Jurnalis Metro TV, Yohana Margaretha, melaporkan perjuangan para petugas yang harus berkejaran dengan waktu guna mencegah kobaran api meluas serta mengancam kawasan pemukiman warga di Sampit.
Proses pemadaman di lahan gambut membutuhkan penanganan ekstra. Meskipun api di permukaan tampak sudah padam, panas dan
bara api sering kali masih tertimbun di bawah permukaan tanah.
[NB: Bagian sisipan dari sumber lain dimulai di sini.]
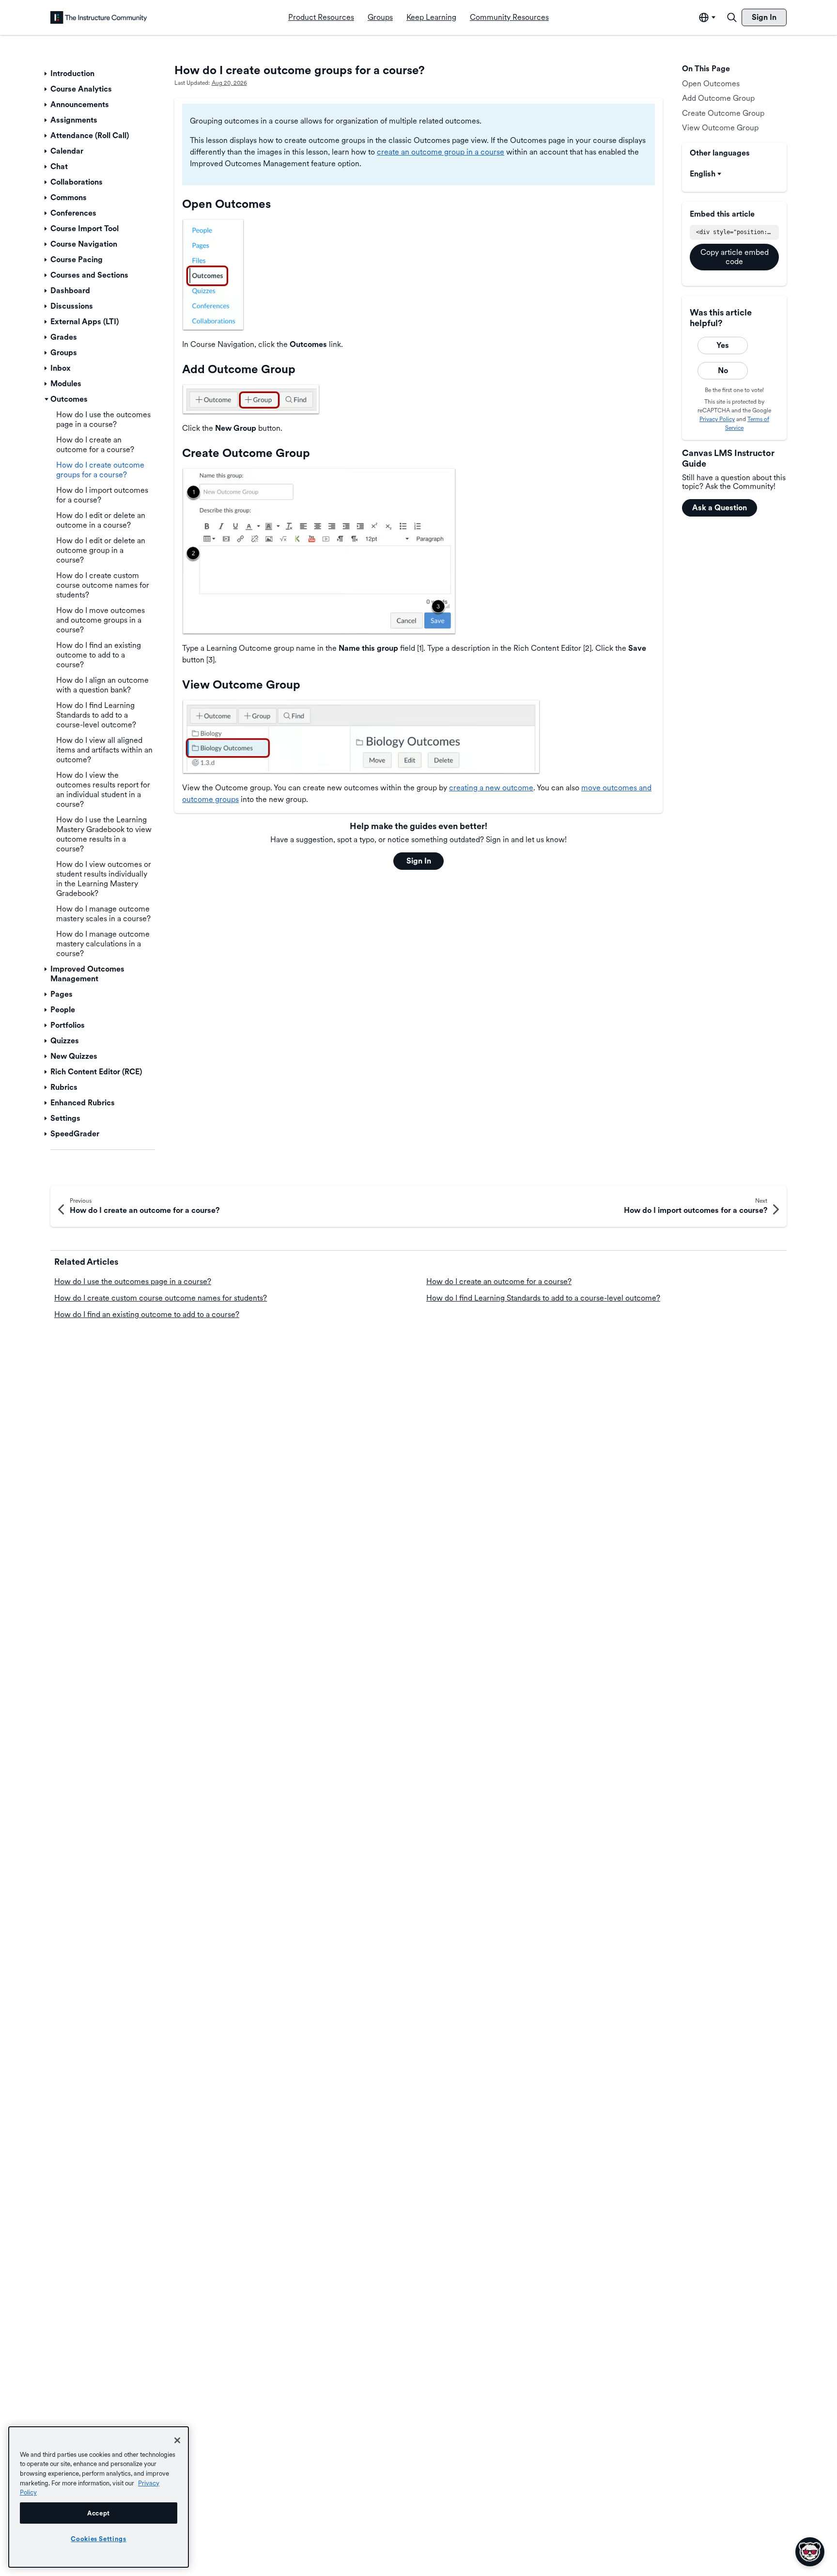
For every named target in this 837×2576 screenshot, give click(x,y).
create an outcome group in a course (440, 152)
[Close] (177, 2440)
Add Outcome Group (718, 98)
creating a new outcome (491, 787)
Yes (722, 345)
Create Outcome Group (723, 113)
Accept (98, 2513)
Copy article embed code (734, 257)
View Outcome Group (720, 127)
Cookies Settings (98, 2539)
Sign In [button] (418, 860)
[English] (98, 17)
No (723, 370)
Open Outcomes (711, 83)
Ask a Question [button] (719, 507)
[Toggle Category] (46, 74)
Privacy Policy (717, 419)
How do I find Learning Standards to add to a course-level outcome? (543, 1298)
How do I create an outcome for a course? (499, 1281)
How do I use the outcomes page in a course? (132, 1281)
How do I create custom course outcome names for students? (160, 1298)
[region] (98, 2497)
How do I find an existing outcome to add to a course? (146, 1314)
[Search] (732, 17)
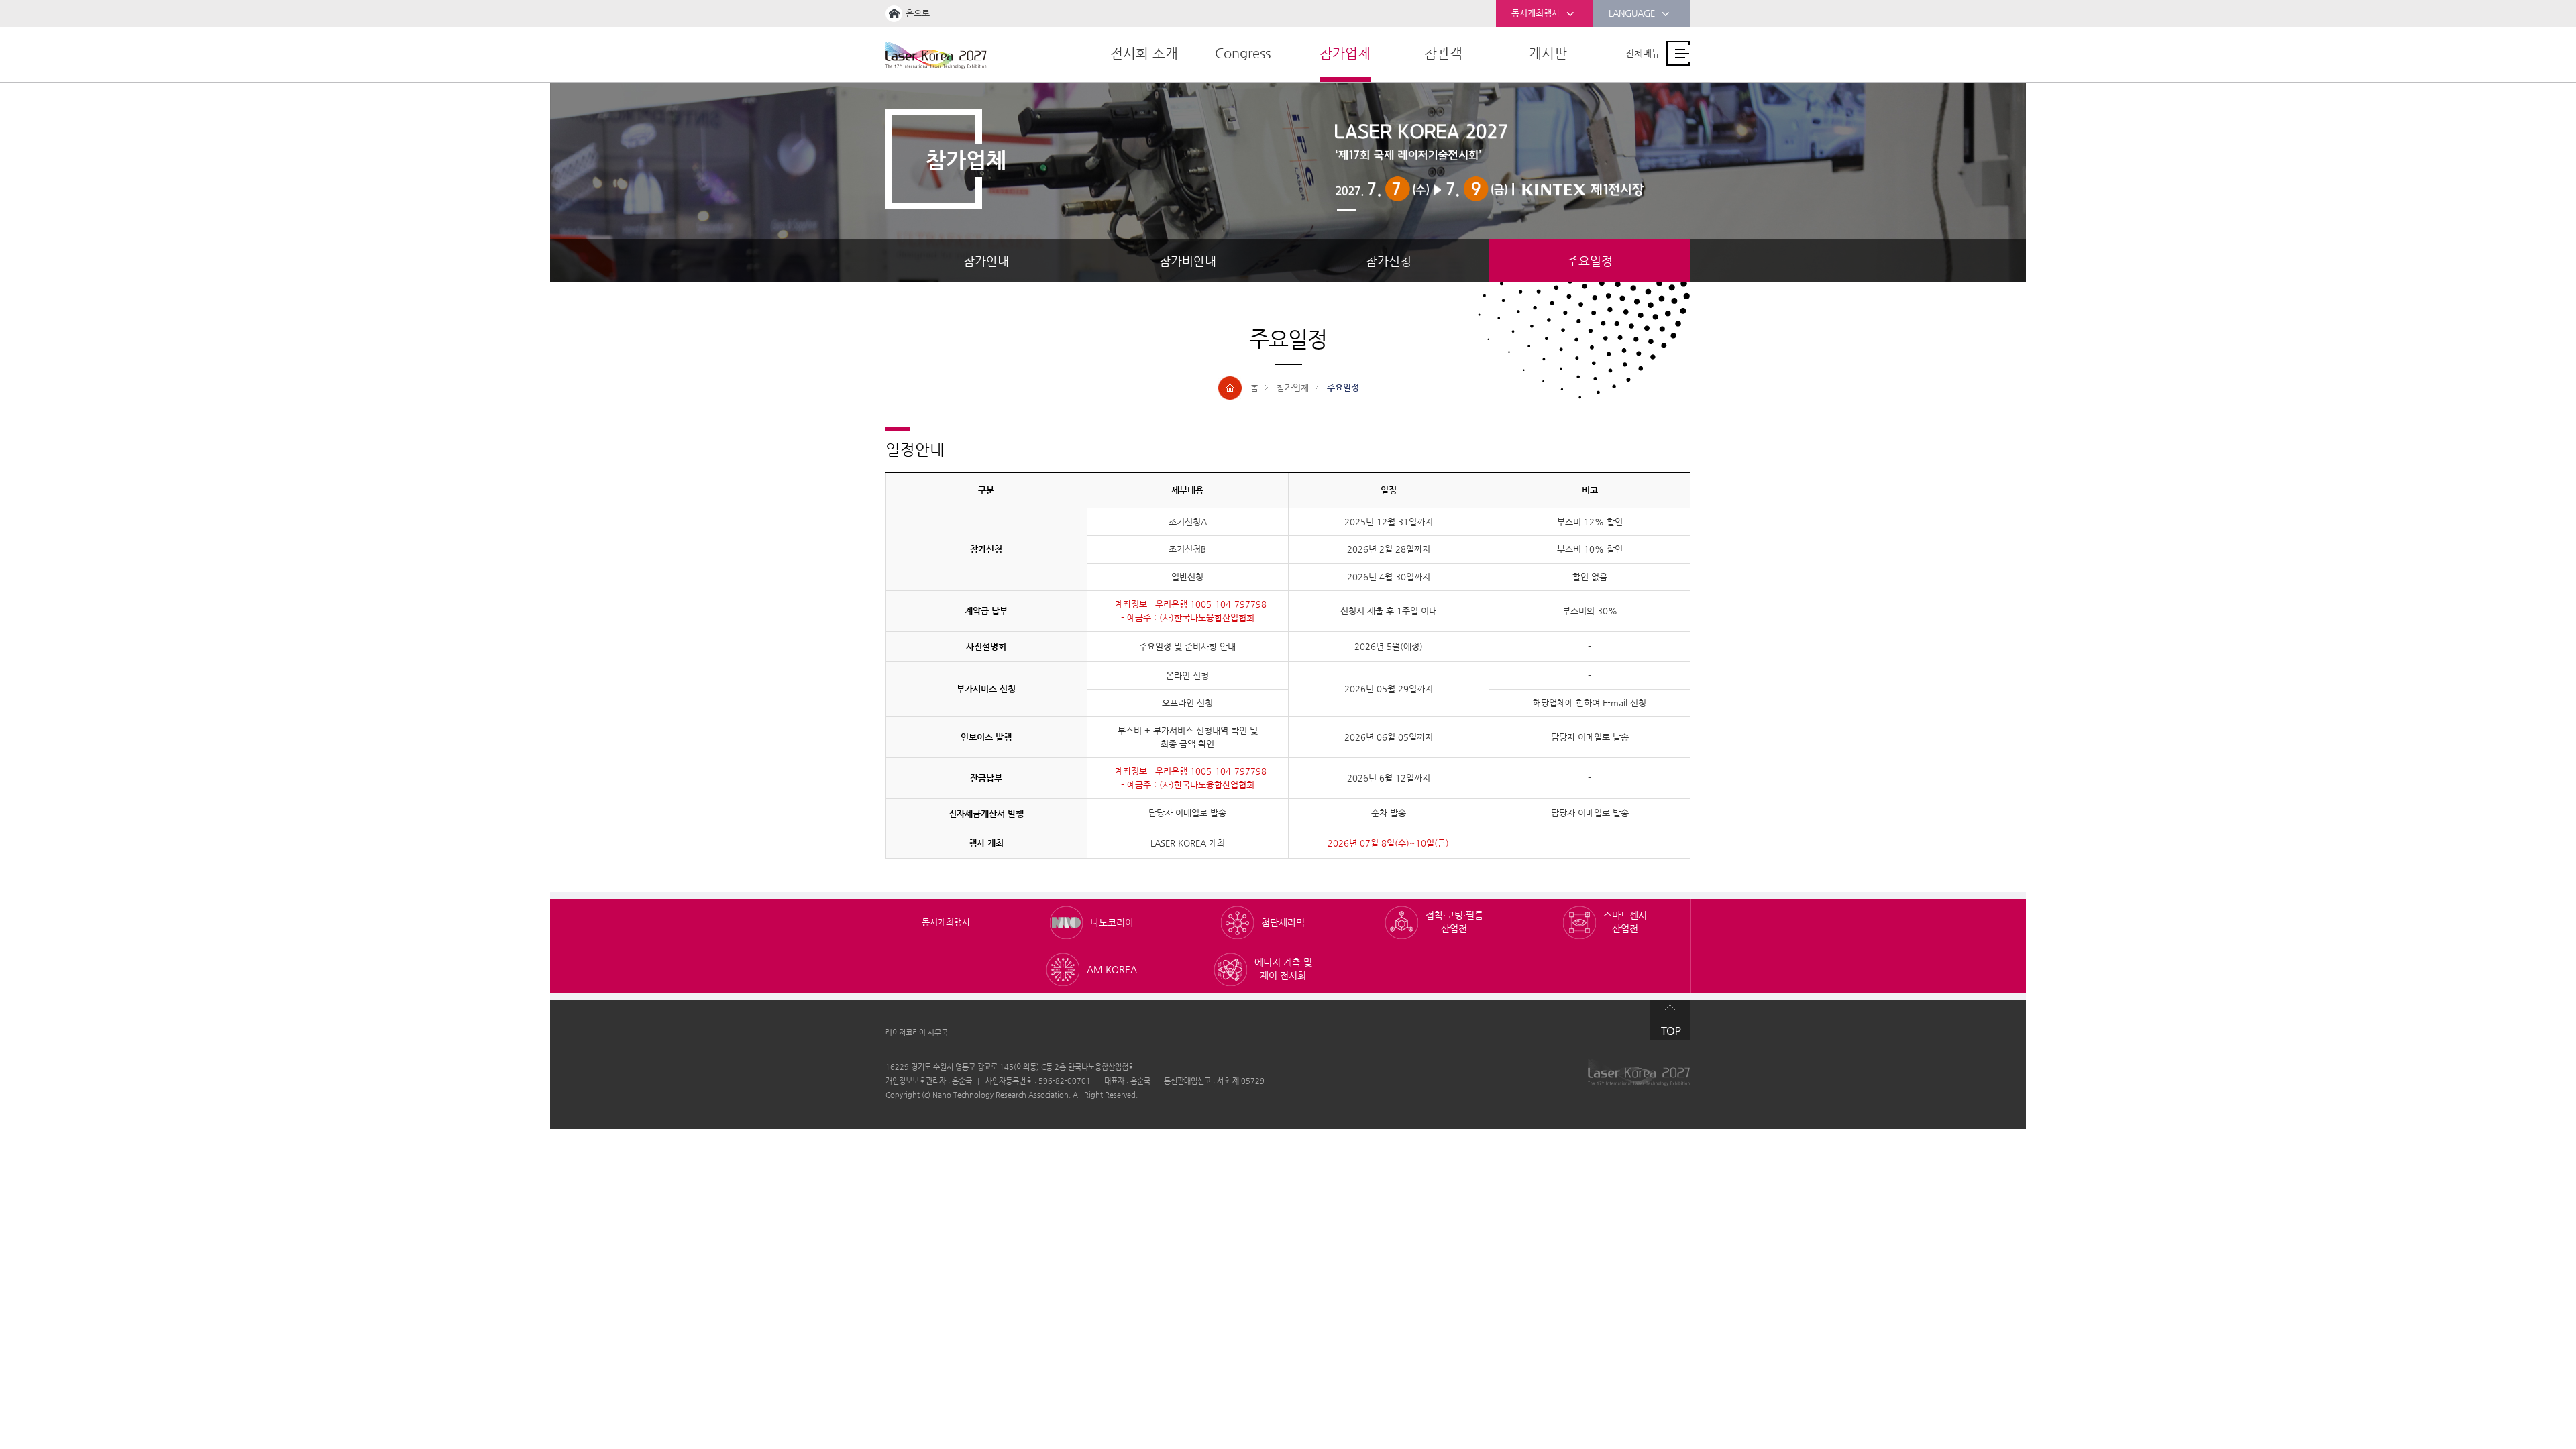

Oleh karena itu, tim pemadam wajib melakukan proses pendinginan dan pemantauan secara berulang.
Dalam laporan langsung dari lapangan, Pratu Muhtar, seorang anggota TNI yang bertugas sebagai petugas pemadam, menjelaskan kendala teknis yang dihadapi di lapangan. Karakteristik tanah gambut yang kering dan menyimpan bara membuat kebutuhan air sangat tinggi.
"Soalnya tanah di sini kan gambut, susah. Airnya minimal satu tangki itu 4.000 liter itu sekitar 5 meter, 6 meter baru bisa dipadamkan," ungkap Pratu Muhtar dikutip dari
Metro Siang, Metro TV, Selasa 8 September 2026.
Pratu Muhtar bersama rekan-rekan satuan tugas bahkan telah dikerahkan bergiliran di Sampit sejak awal Juni demi mengendalikan si jago merah.
Dampak Kabut Asap bagi Kesehatan Warga
Selain menyulitkan petugas di garis depan, pekatnya
kabut asap karhutla turut memberikan dampak buruk bagi kesehatan masyarakat sekitar. Salah seorang warga setempat, Jumratul Aini, mengaku keluarganya ikut merasakan dampak langsung dari paparan asap kebakaran tersebut.
"Terdampaknya ini untuk kesehatan ya, untuk asapnya. Oh sakit, untuk anak sakit, istri juga ada juga sakit kemarin berobat ke Puskesmas," ujar Jumratul.
Para petugas di lapangan pun kerap mengalami pusing akibat terlalu lama terpapar asap pekat saat memadamkan api.
Perjuangan berat yang dilakoni oleh aparat gabungan dan relawan bukan sekadar memadamkan api di atas sebidang tanah, melainkan menahan bencana agar tidak merusak kehidupan warga secara lebih luas. Upaya mitigasi dan kesadaran bersama dalam menjaga kelestarian alam mutlak diperlukan agar ancaman karhutla tidak terus berulang demi melindungi generasi masa kini dan masa depan.